[Data records]
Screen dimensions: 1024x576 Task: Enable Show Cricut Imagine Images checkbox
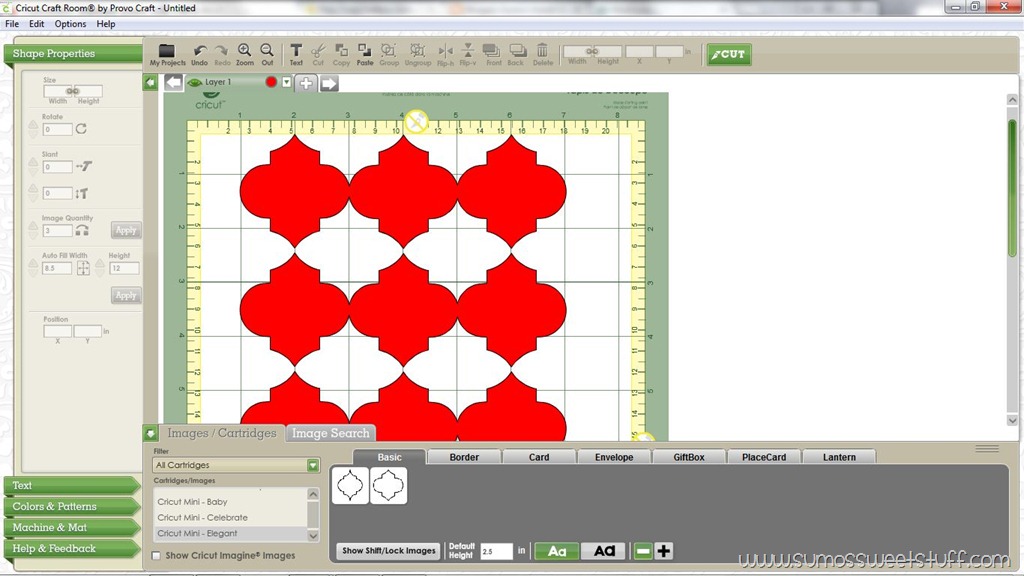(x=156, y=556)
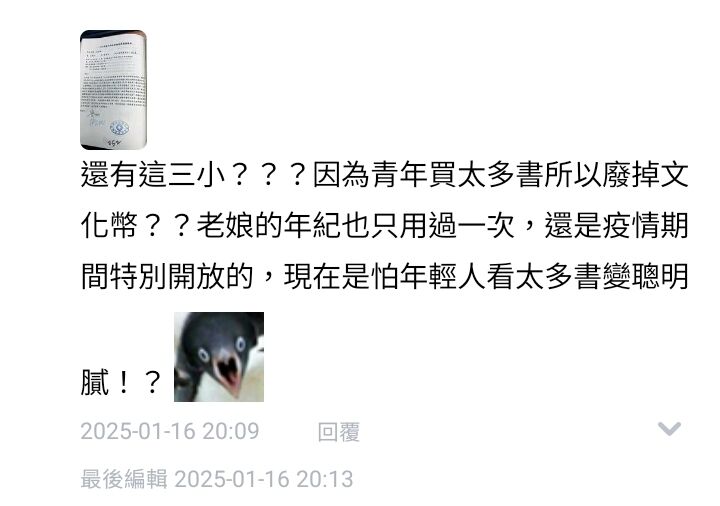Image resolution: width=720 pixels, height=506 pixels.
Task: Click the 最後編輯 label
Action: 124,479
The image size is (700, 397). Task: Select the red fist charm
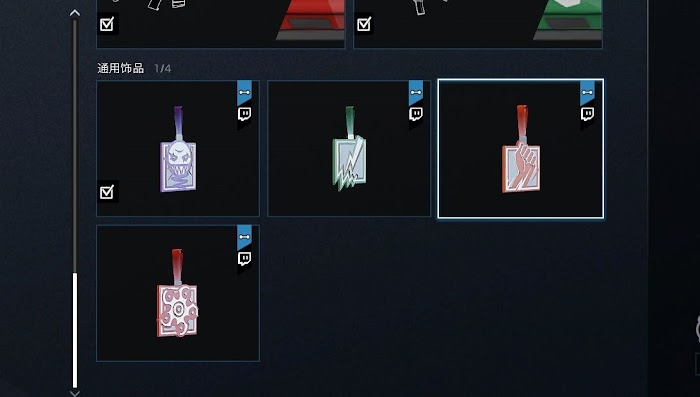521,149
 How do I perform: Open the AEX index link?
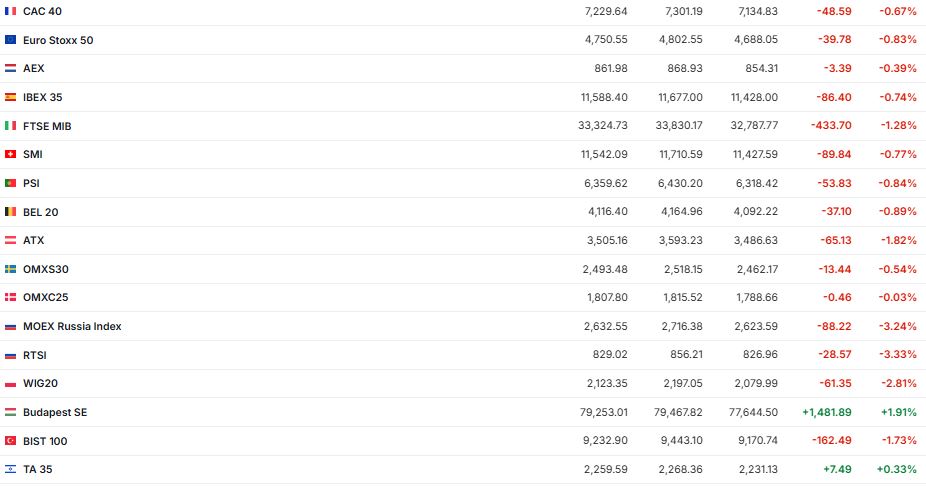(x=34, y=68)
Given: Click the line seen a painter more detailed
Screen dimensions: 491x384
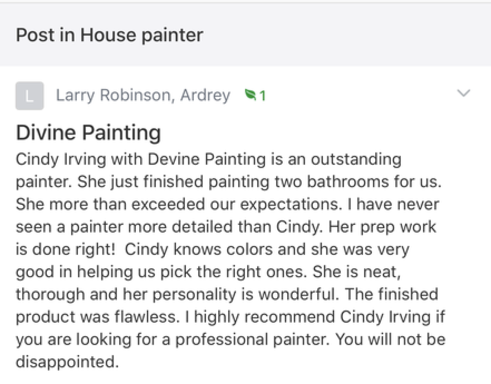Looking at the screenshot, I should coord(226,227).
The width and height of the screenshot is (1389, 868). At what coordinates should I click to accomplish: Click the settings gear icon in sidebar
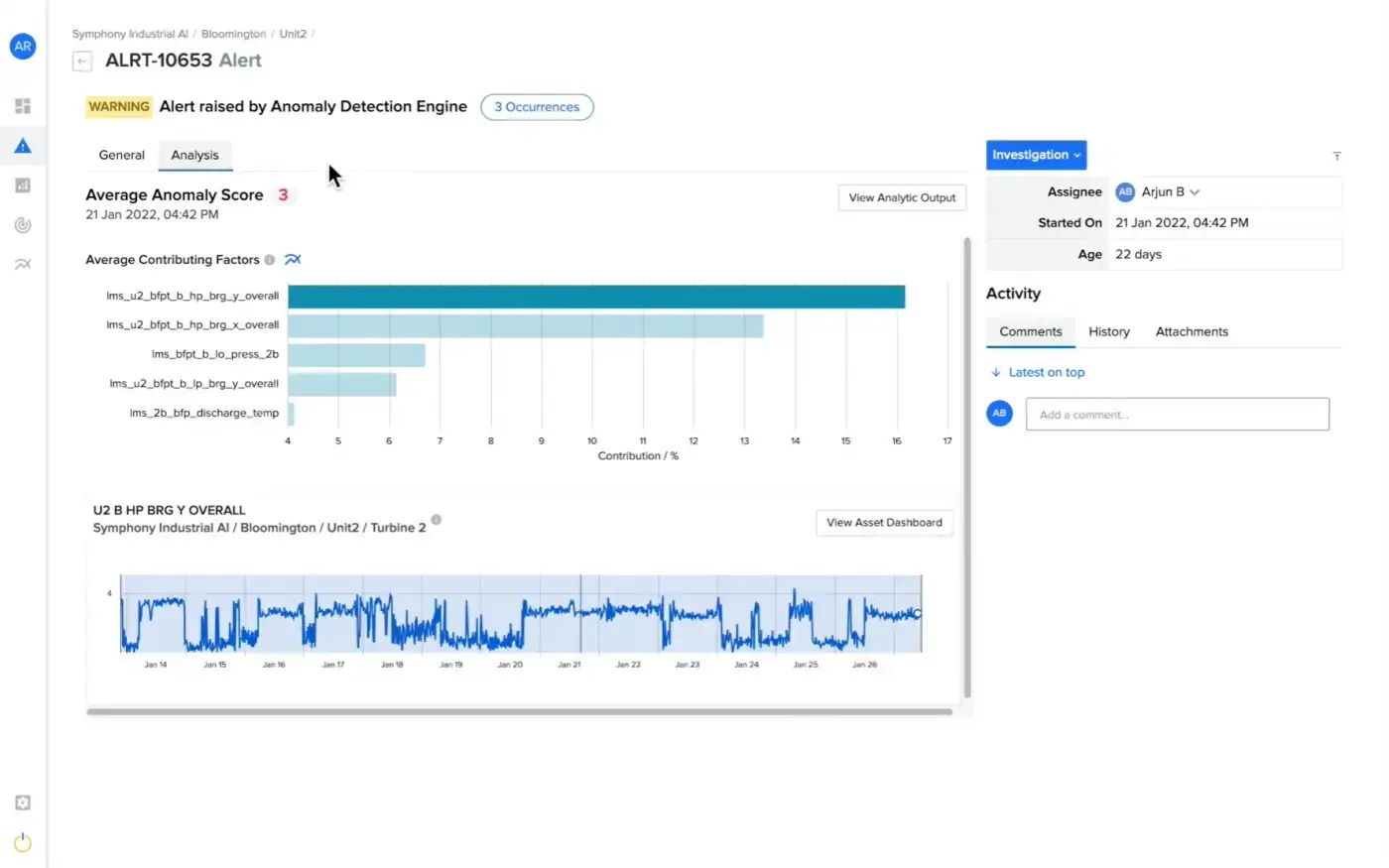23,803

● THE TASK:
Using the records above, extract exactly and only the lines from the one with "Given: Click the" through the final line, inclusive, leaving out pictures.

● RESULT OF THE EXERCISE:
Given: Click the line seen a painter more detailed
Screen dimensions: 491x384
Looking at the screenshot, I should coord(226,227).
The width and height of the screenshot is (1389, 868). At what coordinates should I click to accomplish: Click the settings gear icon in sidebar
23,803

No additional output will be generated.